Hani membuka kotak susu kecil yang di dapatnya, meminumnya sedikit, lalu menyuap sepotong kaki gurita pedas dari nampannya. Begitupun dengan Hyunju yang mulai makan dengan tenang. Sampai tak lama kemudian Hani melihat Ian memasuki kafetaria, mengedarkan pandangannya hingga Hani melambaikan tangan.

Ian yang melihatnya membuka mulut lalu memberikan gestur sedang melahap sesuatu dengan kedua tangan. Hani yang paham, langsung mengangkat nampan makan siangnya. Ian mengangguk, lalu masuk antrian untuk mengambil makan siangnya.

"Lo akrab gitu ya sama kak Christian? Sampai pelukan di koridor," tanya Hyunju yang lagi lagi sejak tadi memperhatikan tingkah Hani dan Ian.

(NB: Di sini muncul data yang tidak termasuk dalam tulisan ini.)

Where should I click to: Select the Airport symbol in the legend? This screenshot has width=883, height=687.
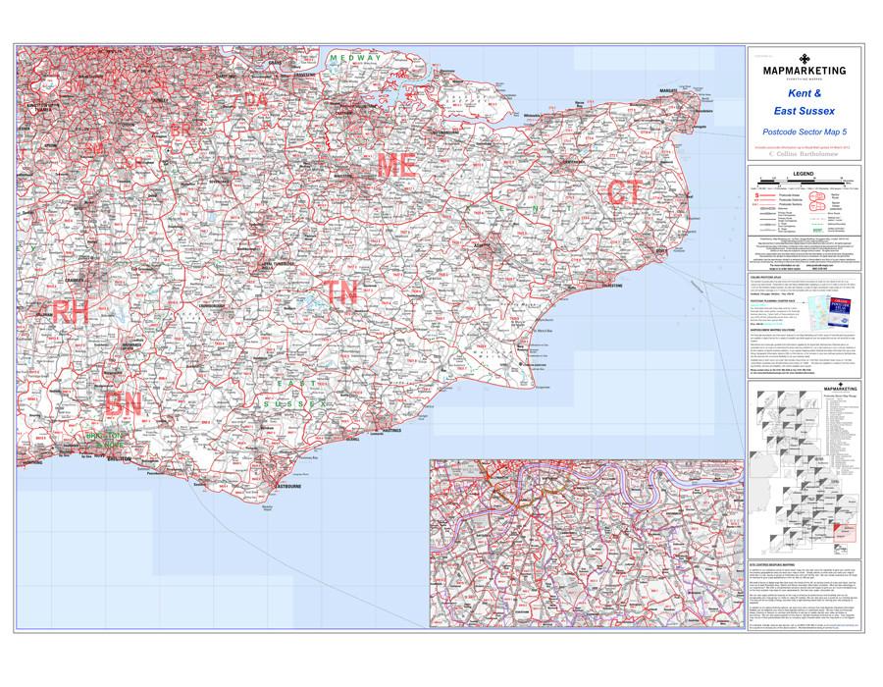(817, 230)
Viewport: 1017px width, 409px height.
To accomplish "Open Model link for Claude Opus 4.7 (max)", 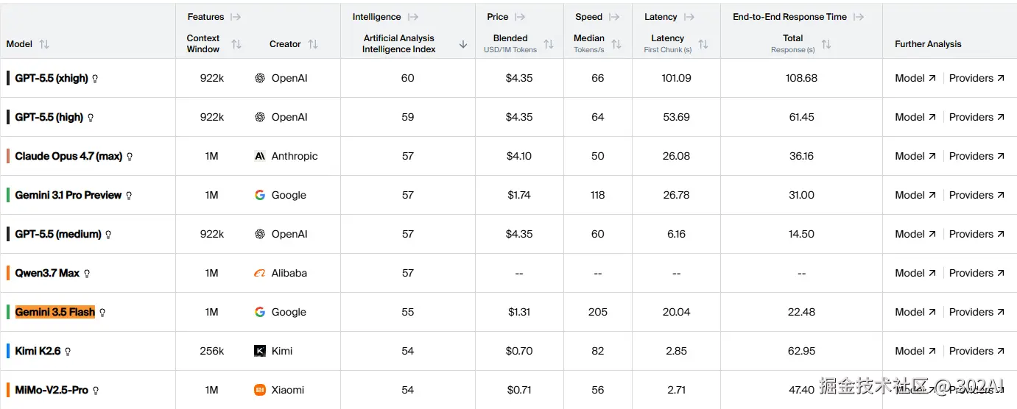I will [x=915, y=156].
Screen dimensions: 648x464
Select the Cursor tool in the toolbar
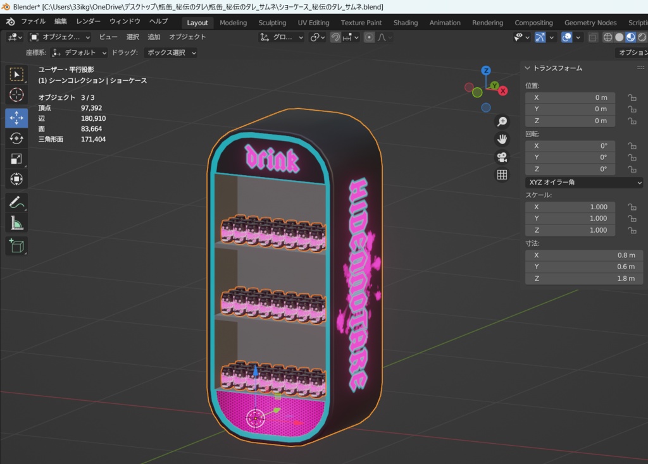(16, 95)
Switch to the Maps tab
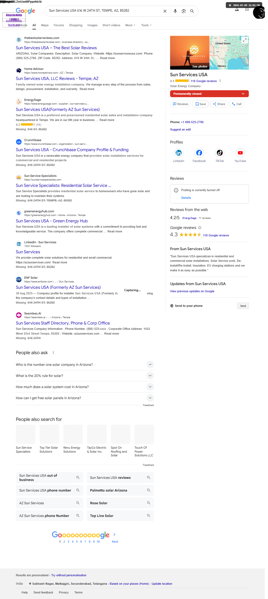The image size is (268, 599). (x=45, y=25)
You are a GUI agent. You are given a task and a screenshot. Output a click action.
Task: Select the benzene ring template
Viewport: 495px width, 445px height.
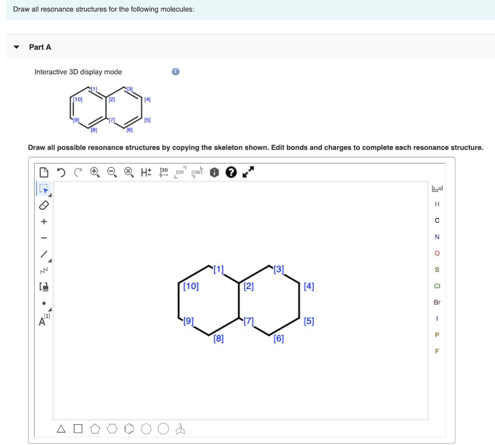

"Hmm.. nggak akrab. Waktu SMA cuma sempet beneran ngobrol 3 kali. Itupun yang dua isinya malah berantem." Hani melihat teman barunya ini mengernyit tidak mengerti jadi Hani kembali menjelaskan. "Jadi dulu itu Ian sempet mau deketin gue, baru mau mulai sih. Tapi udah gue potong duluan. Gue minta dia berhenti. Gue tolak tuh sampai 3 kali padahal cuma baru mau pendekatan."

"Kok bisa lo nolak orang kaya dia? Dia boyfriend material benget kan Han. Dan gue yakin dulu juga gitu."

Hani tertawa. "Iya, sih.. dari dulu Christian Yu dan kepopuleran itu udah segaris jalannya. Tapi ada sesuatu di kita, posisi kita nggak tepat buat mulai sesuatu waktu itu. Ian sama ujian akhirnya yang tinggal beberapa bulan lagi. Terus gue, perlu dokter buat ngatasin mental gue."

"Gimana, gimana? Mental gimana maksudnya?"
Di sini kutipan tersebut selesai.